In the last proposal cycle, the MBDH Seed Fund Steering Committee selected three projects to support, led by the Tribal Nations Research Group (TNRG), St. Catherine University, and Trinity Christian College.

TNRG Digital Agriculture Meeting

The TNRG, together with the University of North Dakota and Grand Farm/Emerging Prairie, will host a one-day workshop in 2022, at the Microsoft Business Center in Fargo, North Dakota. This workshop will connect tribal colleges and universities working with their local tribal governments to extend digital agriculture and educational opportunities to Native farmers.

Approximately 30% of the nation’s Native population and 20 of the 37 of the nation’s tribal colleges and universities are located in the MBDH service area. Because of this, the MBDH is well-positioned to engage tribal stakeholders on issues related to Data Science Education and Workforce Development. This is especially true in the context of Digital Agriculture, where many of these institutions are working with their local tribal governments to extend agricultural programs and educational opportunities to Native farmers.

Tribal communities have not had the dedicated capital for building a resilient and sustainable infrastructure for harnessing food on their lands for a long time. The lack of such infrastructure creates food insecurity that can be detrimental to Indigenous peoples. In addition, due to climate change, it is crucial to build sustainable farming practices that can provide sufficient food and preserve the ecosystem everywhere in the long run.

One way to realize optimal farming practices is to incorporate digital agriculture, which integrates digital technologies into crops and livestock management. Technologies such as machine learning and big data analysis tools can improve agricultural production while minimizing the harm to the ecosystem. For instance, by correlating multiple parameters related to crop growth using machine learning, farmers can better predict crop yield based on other parameters such as nutrients in the soil, weather, and fertilization. Those technologies can therefore make information on ecosystems, crops, and animals more findable and interpretable to farmers.

However, implementing digital agriculture on tribal lands involves extra layers of nuance. Data scientists and agricultural experts must conduct digital agriculture research in tribal regions under proper data sovereignty standards, such as the CARE Principles for Indigenous Data Governance. Indigenous peoples are entitled to know what data is collected and how data scientists use and analyze their data. The data should enable Indigenous peoples to derive benefit from any fruits of the research involving tribal communities.

______________________________

WHAT YOU WILL DO
Extend the text on the digital agriculture workshop for tribal communities, picking up after its last sentence. The material that comes next was taken from an unrelated source.

DATA ROWS
______________________________

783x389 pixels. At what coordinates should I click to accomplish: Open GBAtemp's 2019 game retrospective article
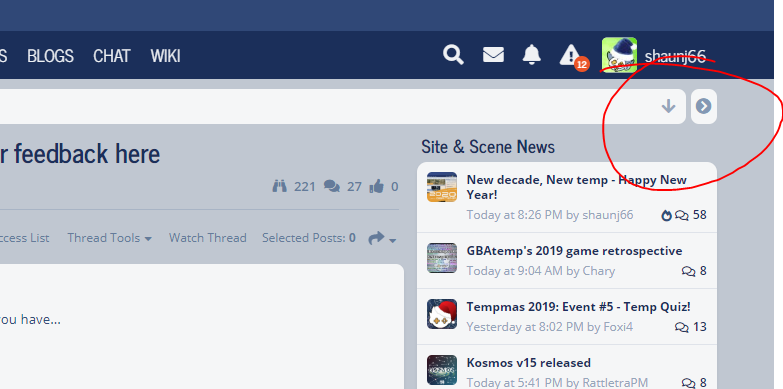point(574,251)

______________________________

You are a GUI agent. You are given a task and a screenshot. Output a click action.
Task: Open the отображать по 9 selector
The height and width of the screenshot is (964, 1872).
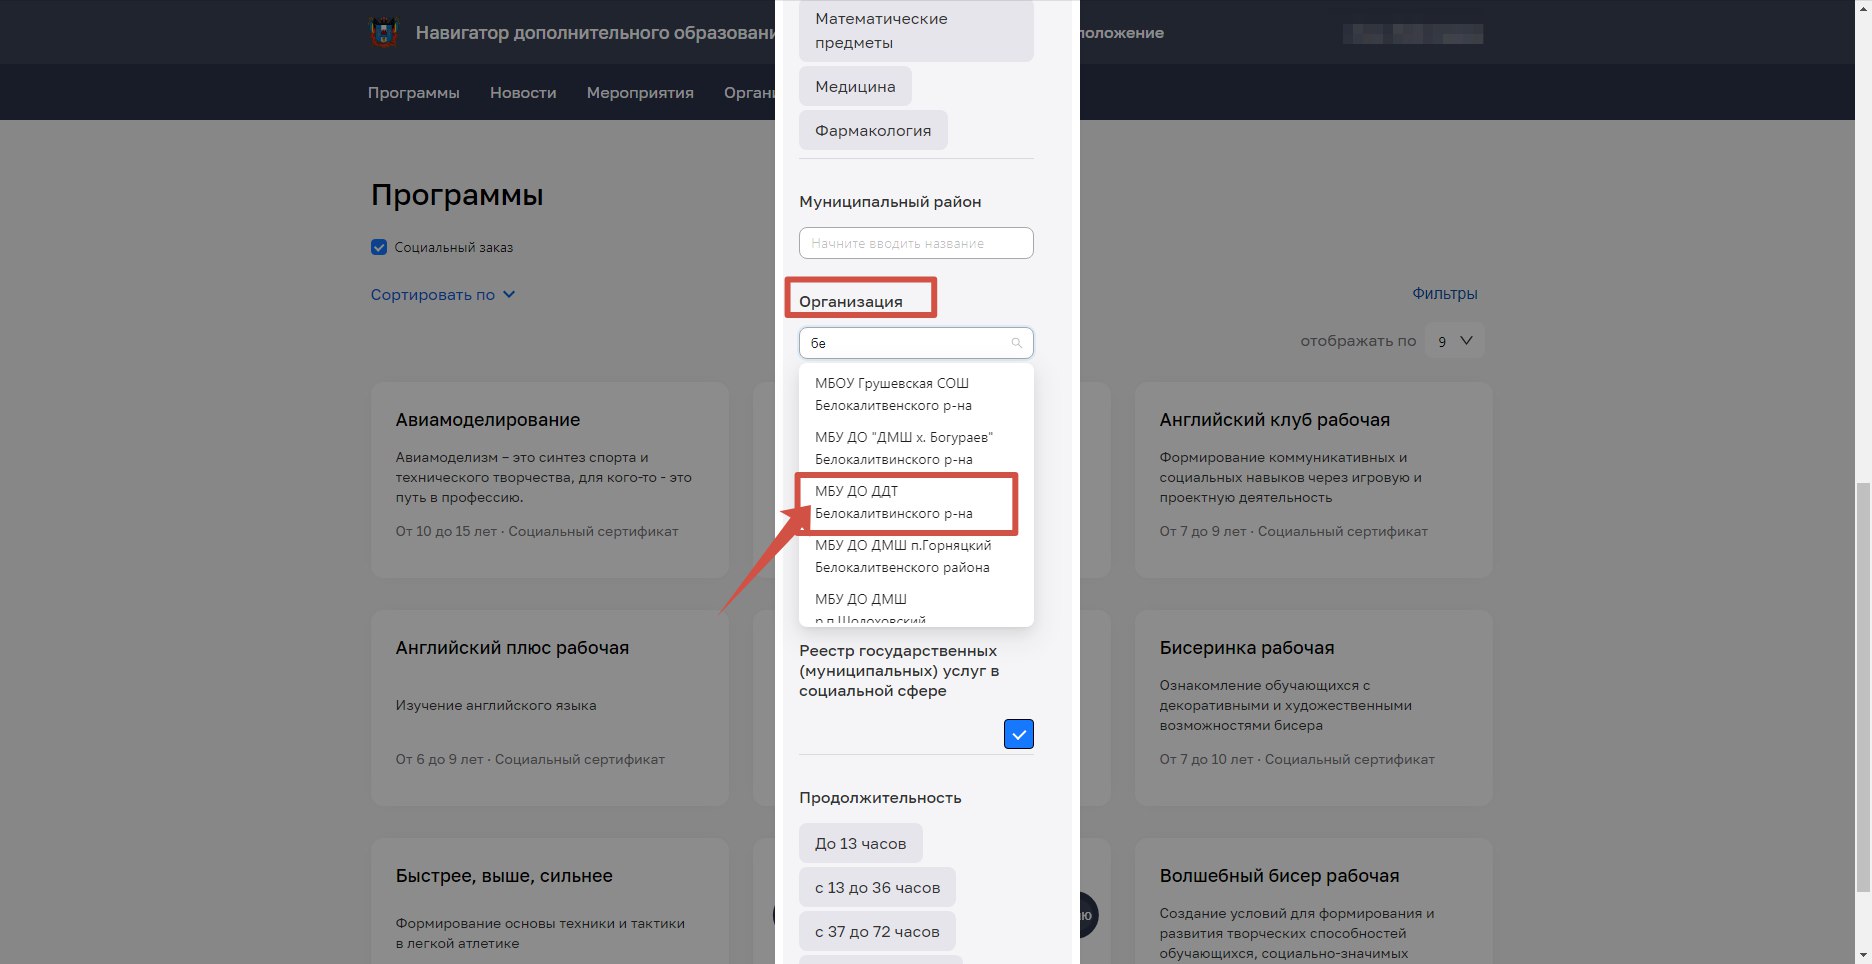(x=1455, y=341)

______________________________

ANSWER TO THIS EXERCISE
This workshop will serve to increase the accessibility of digital agriculture in Native communities, emphasizing respecting the culture, traditions, and sovereignty of the Native people. In addition, this workshop will enlist more tribal stakeholders nationwide for broader engagement in digital agriculture, potentially developing a Data Science Workforce Development and Education proposal for Native communities. Anita Frederick, the President of TNRG, will lead this workshop and present the importance of Data Management and Data Sovereignty.

“Outreach to Indian tribes is often difficult for non-tribal entities and individuals,” Frederick said. “As a direct result, tribal populations are often left out of initiatives that could help to address some of the economic, health, and other societal conditions that tribes face. Clearly, American Indian citizens must have access to the opportunities envisioned in the Big Data Revolution. The proposed project is a first step in helping to close the growing Big Data gap that is emerging between Indian country and the rest of the nation.”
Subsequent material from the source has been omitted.